Reproduce verbatim the data starting at the line that contains "Select the Status combo box showing OK" and ending at the last line of the data, with both ends included.

## start Data for processing

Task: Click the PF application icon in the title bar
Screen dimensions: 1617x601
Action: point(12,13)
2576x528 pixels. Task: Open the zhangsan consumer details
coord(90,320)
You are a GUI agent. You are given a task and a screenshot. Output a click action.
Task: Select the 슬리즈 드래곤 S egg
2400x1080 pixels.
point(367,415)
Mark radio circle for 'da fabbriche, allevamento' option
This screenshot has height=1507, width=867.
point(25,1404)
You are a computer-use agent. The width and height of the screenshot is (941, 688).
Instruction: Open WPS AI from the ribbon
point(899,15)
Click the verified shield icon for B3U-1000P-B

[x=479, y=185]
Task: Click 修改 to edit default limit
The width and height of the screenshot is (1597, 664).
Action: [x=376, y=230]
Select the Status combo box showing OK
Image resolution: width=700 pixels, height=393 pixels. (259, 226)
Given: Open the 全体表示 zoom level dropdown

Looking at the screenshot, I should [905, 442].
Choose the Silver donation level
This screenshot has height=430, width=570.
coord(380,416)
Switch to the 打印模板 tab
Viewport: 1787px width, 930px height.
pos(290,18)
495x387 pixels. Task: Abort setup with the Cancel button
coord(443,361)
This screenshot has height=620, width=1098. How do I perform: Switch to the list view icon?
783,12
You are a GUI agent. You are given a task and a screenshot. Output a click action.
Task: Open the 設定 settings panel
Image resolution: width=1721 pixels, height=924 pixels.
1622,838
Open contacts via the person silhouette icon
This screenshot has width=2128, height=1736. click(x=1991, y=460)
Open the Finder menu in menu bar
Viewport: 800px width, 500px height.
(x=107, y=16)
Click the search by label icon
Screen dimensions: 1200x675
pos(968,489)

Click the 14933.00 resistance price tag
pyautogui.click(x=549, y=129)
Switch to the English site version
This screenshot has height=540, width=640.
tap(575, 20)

## end Data for processing

### Answer to the exercise
Select the Status combo box showing OK
Image resolution: width=700 pixels, height=393 pixels. (259, 226)
Given: Open the 全体表示 zoom level dropdown

Looking at the screenshot, I should [905, 442].
Choose the Silver donation level
This screenshot has height=430, width=570.
coord(380,416)
Switch to the 打印模板 tab
Viewport: 1787px width, 930px height.
pos(290,18)
495x387 pixels. Task: Abort setup with the Cancel button
coord(443,361)
This screenshot has height=620, width=1098. How do I perform: Switch to the list view icon?
783,12
You are a GUI agent. You are given a task and a screenshot. Output a click action.
Task: Open the 設定 settings panel
Image resolution: width=1721 pixels, height=924 pixels.
1622,838
Open contacts via the person silhouette icon
This screenshot has width=2128, height=1736. click(x=1991, y=460)
Open the Finder menu in menu bar
Viewport: 800px width, 500px height.
(x=107, y=16)
Click the search by label icon
Screen dimensions: 1200x675
pos(968,489)

Click the 14933.00 resistance price tag
pyautogui.click(x=549, y=129)
Switch to the English site version
This screenshot has height=540, width=640.
tap(575, 20)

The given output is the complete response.